Flashback: Police Union on Public Records Law
UH journalism professor Gerald Kato recently dug up this old video that SHOPO, the Honolulu police officers' union, made in 1995 during the fight over the Uniform Information Practices Act (UIPA), or HRS 92F, which defined public records and codified the public's right to access them in Hawaii. They argued that releasing police misconduct records would mean "the community as a whole would suffer."
It's quite a piece of work on many levels: as a Hawaii time capsule (the fashion!), as a quaint example of propoganda (the fake TV newscast!), and as a reminder of the mindset that law enforcement officers are a special class of government worker. A mindset that really hasn't changed. While most laws presume that the police should be held to a higher standard, SHOPO lobbied that they deserved more protection. Recall that their salaries were excluded from the list of city employee salaries released in 2010.

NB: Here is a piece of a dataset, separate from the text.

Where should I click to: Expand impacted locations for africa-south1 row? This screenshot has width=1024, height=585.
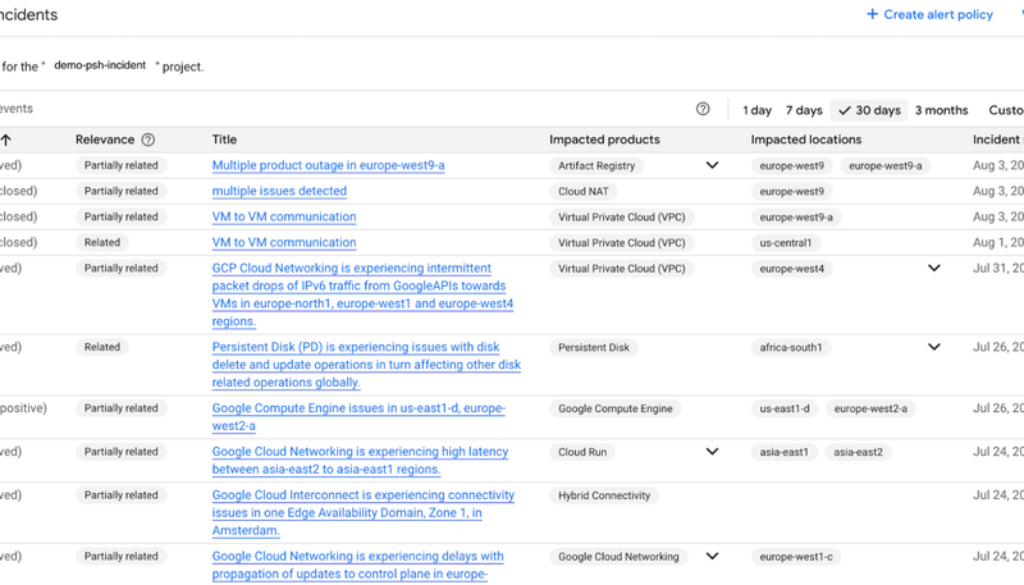click(x=934, y=347)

The video emerged as part of a multi-part special report by Civil Beat, "In the Name of the Law," focusing on police misconduct in Hawaii. Definitely worth a read.

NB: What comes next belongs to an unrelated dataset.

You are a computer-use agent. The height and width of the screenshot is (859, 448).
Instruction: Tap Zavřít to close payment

But it had additional resonance for me, as this battle over 92F was going on when I was getting sucked back into journalism in college. After trying to flee newsroom burnout at UH Hilo, I ended up running the student newspaper there, then coming back to run the then-daily, then-independent student newspaper on the UH Manoa campus. There, our motley crew of troublemakers got into information access battles of our own (including with the campus security office, which fortunately worked with us most of the time).
Even after all that practical experience, it would take me four more years to get my journalism degree. I'm proud of that degree, and those crazy college newspaper days, even though I never had what it took be a journalist for a living. And I still enjoy putting on my muckraker hat from time to time, and still support sunshine laws and other transparency initiatives.